THE BLOG

Why I Don't Get Friendly With Clients Until After The Big Day

09/25/2012 12:17 pm ET | Updated Nov 25, 2012

My first year as a wedding planner, I learned a hard lesson about not becoming too close to the brides who are my clients until after their big day is over. Don't get me wrong -- I adore my brides and grooms and I look forward to welcoming them back to the island as "friends" when they return for their anniversaries and other special occasions. But until you've gone down the aisle and said your "I Dos," you're my client and I'm your wedding planner, not your girlfriend.

The first mistake of this kind that I made was letting one of my brides get too close to me. She was marrying a guy with a challenging family (my way of saying the MoG was an evil nasty witch) and her own mother and her sister (the MoH) weren't particularly nice or easy people to deal with either. I got this impression long before I met them as I held this client's hand through bouts of tears at all hours of the night. To be honest, I did it because I liked her, and I thought we would probably be friends when the wedding was over with, but I never drew the line in the sand for the bride. And that came back to bite me in the butt.

Everything about her wedding weekend went perfectly -- there were no major bugaboos, no big drama -- but the bride was strung tight as a wire through the whole thing. Sadly, I doubt she enjoyed a single one of the numerous activities she'd so meticulously planned. As a graphic designer, she'd gone way above and beyond with customizing every little element of the weekend, and by the time she arrived on the island, she was physically and emotionally drained. Not the best way to approach your Caribbean destination wedding weekend.

On her wedding day, this bride was a hot mess. The hairdresser called to give me a heads up that she'd spent most of the afternoon crying in the chair at her salon, with the MoB and MoH just making things worse. But what was I supposed to do about it? Every detail of this wedding was a challenge, and I was needed on site at the wedding setup. I gave her hugs and tried to pep her up as we crossed paths, but I was trying to make sure that the place cards didn't blow away and that the table ribbons were all anchored with double-sticky tape (the challenges of outdoor, waterfront wedding venues).

I didn't hear from her after her honeymoon. I was hurt and I emailed a couple of times. When we finally spoke, I asked her what she thought of her wedding (the pictures were amazing) and she started to cry. She told me that while every detail of her wedding was perfect, I had let her down emotionally. She felt I wasn't there for her when she needed me on the big day. Wow. I was shattered. While I knew her expectations had been unreasonable, I was devastated she felt I'd abandoned her.

# [Records]

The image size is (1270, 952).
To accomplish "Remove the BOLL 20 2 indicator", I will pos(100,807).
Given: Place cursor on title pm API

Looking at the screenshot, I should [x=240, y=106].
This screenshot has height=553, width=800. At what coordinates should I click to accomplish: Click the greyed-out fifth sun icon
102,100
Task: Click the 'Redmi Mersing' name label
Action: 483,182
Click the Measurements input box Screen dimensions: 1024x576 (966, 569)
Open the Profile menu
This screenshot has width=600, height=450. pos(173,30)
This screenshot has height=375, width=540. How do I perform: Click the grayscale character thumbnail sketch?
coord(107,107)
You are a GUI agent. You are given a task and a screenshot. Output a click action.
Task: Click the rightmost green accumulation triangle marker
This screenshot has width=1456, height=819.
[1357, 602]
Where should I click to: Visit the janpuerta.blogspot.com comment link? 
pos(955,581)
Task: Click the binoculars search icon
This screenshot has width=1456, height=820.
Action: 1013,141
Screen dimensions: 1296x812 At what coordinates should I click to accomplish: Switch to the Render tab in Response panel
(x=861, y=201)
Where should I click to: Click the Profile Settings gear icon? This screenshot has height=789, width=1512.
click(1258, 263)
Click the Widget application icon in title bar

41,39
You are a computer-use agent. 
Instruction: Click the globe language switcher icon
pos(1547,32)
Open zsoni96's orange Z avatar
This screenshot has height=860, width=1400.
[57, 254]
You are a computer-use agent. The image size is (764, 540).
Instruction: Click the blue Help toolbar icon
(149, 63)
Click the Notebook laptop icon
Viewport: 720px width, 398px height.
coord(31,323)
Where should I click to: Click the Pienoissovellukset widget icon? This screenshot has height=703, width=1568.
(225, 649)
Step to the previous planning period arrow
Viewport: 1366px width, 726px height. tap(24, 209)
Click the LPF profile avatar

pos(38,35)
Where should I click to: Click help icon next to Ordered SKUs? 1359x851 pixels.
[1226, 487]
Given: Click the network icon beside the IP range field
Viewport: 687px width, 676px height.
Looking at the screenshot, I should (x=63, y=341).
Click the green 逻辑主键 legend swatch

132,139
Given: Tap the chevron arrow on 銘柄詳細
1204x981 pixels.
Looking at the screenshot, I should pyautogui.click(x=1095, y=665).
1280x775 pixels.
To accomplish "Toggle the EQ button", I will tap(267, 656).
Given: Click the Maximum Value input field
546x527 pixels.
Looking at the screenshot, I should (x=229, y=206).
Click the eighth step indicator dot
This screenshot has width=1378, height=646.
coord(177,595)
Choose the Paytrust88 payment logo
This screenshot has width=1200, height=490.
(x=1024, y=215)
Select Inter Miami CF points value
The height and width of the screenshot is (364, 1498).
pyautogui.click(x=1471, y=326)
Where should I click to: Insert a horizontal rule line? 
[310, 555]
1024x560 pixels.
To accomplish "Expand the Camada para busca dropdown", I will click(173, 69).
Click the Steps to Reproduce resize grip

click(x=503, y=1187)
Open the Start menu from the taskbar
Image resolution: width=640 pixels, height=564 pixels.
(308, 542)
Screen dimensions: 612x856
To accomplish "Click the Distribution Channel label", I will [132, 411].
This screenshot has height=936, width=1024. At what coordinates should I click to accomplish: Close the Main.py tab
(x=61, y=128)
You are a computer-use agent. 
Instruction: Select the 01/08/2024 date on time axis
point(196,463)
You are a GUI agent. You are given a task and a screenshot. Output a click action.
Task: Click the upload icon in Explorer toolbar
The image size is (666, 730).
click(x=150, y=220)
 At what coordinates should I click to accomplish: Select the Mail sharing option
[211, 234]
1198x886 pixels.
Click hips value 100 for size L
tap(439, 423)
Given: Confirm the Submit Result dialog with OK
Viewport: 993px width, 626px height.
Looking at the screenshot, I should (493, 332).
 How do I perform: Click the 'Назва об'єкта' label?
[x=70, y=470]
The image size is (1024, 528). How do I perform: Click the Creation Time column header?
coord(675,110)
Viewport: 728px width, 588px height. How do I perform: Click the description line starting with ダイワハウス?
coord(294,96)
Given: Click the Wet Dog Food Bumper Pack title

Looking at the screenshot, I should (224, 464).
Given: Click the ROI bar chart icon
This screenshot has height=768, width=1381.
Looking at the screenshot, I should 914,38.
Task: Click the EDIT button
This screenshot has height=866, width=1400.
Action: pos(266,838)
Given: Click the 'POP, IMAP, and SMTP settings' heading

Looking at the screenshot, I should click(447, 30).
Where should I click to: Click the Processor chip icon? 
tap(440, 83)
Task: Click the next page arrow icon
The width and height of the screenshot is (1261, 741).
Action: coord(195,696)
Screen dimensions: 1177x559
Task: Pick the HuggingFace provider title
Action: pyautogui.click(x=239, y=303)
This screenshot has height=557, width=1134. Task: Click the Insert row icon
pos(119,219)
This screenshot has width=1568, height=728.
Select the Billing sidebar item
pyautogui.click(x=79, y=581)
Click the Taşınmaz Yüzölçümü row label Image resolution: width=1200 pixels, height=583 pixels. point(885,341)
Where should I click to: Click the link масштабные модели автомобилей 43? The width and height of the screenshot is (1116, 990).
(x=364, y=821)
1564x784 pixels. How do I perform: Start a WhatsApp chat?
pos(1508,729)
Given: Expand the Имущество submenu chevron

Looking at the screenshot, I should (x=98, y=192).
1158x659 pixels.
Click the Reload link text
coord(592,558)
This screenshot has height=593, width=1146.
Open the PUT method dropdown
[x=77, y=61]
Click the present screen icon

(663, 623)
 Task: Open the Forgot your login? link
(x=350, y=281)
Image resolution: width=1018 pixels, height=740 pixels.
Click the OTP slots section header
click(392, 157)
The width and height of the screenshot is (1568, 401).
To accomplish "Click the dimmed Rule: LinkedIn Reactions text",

# [Prompt 1]
From the blog post about wedding planning, copy the passage from "On her wedding" to "waterfront wedding venues)." word for word.
# [Prompt 2]
In the blog post about wedding planning, what was the bride's line of work?

# [Problem solution 1]
On her wedding day, this bride was a hot mess. The hairdresser called to give me a heads up that she'd spent most of the afternoon crying in the chair at her salon, with the MoB and MoH just making things worse. But what was I supposed to do about it? Every detail of this wedding was a challenge, and I was needed on site at the wedding setup. I gave her hugs and tried to pep her up as we crossed paths, but I was trying to make sure that the place cards didn't blow away and that the table ribbons were all anchored with double-sticky tape (the challenges of outdoor, waterfront wedding venues).

# [Problem solution 2]
She was a graphic designer.